─── SOURCE
Only, it is easy to be apathetic when we are sitting in America, in a country where we generally don't have to worry about our basic human dignity being respected. The quote from the Ghosts of Rwanda was so tragically true: "the US has no friends; the US has interests. The US has no interest in Africa." Human rights doesn't mean crap to us to when ours aren't being threatened. We said we would never let another Holocaust happen, we came up with idealistic conventions to check states, then Rwanda happened, now Sudan is happening - 800,000 and another 2 million plus - and it means nothing to us. The Genocide COnvention is just a joke to the Hutus and the Janjiweed - and why shouldn't it be? We've given them no indication that it is actually more than a naive ideal.

Robert E. Williams said...

I always appreciate your comments, Cathrin.

Like you, I thought of Sudan when reading the "cheese sandwich" discussion. But I also thought of the Johns Hopkins University study in The Lancet that suggests that as many as 100,000 Iraqis have been killed in the Iraq War. It's not that I would call the war in Iraq a genocide or equate American policy with what the Sudanese government has done in Darfur; if we are to speak coherently about morality, we have to respect important moral distinctions and avoid using important categories--such as "genocide"--indiscriminately. I would, however, suggest that we are shockingly indifferent to all kinds of large-scale killing.

Meagan Butler said...

In response to Cathrin's passionate thoughts, here's a question to add to the mix: Why is there a disconnect between American self-interest and the state of human rights worldwide? Is it not in one’s own best interest to aid other nations and add to the stability of the world?

I cannot help but be reminded of the line from Dr. Martin Luther King’s Letter from a Birmingham Jail where he wrote, “moreover, I am cognizant of the interrelatedness of all communities and states…Injustice anywhere is a threat to justice everywhere. We are caught in an inescapable network of mutuality, tied in a single garment of destiny. Whatever affects one directly, affects all indirectly.” Although Dr. King was specifically commenting on domestic policies, I think a strong case can be made for this idea within a global context. Human rights abuses ARE a threat to us all (at least indirectly), and therefore we should act out of “American self-interest,” if not loving concern, on behalf of the oppressed.

Robert E. Williams said...

Thanks for your comment, Meagan. Having just returned from Birmingham (and a visit to the Birmingham Civil Rights Institute), I especially appreciate the lines from Martin Luther King, Jr.
──────
─── DATASET EXTRACT
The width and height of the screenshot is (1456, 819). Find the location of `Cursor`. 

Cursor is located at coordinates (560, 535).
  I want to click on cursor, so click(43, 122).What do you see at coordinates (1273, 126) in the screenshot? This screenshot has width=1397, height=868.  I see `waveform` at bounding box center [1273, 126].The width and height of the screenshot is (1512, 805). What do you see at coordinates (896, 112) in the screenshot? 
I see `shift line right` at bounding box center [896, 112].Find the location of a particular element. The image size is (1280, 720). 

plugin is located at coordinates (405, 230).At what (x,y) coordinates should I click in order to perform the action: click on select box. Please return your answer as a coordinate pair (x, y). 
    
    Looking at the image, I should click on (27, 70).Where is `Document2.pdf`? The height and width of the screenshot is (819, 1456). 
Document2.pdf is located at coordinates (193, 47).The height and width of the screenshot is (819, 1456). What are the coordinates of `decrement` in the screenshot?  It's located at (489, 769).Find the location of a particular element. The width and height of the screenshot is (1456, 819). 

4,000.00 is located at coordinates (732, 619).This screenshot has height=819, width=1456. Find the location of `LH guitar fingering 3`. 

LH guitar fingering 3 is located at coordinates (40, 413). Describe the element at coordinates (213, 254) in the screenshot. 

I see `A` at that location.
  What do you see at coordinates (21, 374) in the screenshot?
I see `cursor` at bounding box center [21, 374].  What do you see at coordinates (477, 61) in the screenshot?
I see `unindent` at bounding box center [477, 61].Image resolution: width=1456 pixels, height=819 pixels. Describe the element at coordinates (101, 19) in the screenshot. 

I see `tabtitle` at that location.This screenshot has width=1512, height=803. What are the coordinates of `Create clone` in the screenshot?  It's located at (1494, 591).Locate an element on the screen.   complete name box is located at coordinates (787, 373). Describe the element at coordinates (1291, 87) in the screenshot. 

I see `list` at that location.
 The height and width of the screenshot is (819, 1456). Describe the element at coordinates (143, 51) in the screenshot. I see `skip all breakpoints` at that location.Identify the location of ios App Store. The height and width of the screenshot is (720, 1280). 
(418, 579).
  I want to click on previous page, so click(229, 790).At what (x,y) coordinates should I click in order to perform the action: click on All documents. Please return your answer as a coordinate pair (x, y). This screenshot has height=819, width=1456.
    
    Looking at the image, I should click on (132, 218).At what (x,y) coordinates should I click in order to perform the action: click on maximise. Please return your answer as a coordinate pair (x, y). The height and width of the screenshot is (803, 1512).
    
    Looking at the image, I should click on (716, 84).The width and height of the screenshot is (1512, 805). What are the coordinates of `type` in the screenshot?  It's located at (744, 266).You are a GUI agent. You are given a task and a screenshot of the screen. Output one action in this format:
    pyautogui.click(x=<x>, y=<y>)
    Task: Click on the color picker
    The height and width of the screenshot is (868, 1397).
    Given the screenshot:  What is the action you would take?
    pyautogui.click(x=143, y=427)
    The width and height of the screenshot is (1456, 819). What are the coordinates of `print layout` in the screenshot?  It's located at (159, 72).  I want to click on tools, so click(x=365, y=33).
──────
▶ OBJECTIVES:
(1) Answer these questions about the comment thread on human rights:
(a) Which university conducted the study on Iraqi deaths that was published in The Lancet?
(b) Which writing by Dr. Martin Luther King is quoted?
(c) What institute did Robert E. Williams visit in Birmingham?
(2) Translate this sentence from the comment thread on human rights into Spanish: "I would, however, suggest that we are shockingly indifferent to all kinds of large-scale killing."

▶ WRITTEN ANSWERS:
(1)
(a) Johns Hopkins University
(b) Letter from a Birmingham Jail
(c) The Birmingham Civil Rights Institute

(2) Sin embargo, sugeriría que somos escandalosamente indiferentes a toda clase de matanzas a gran escala.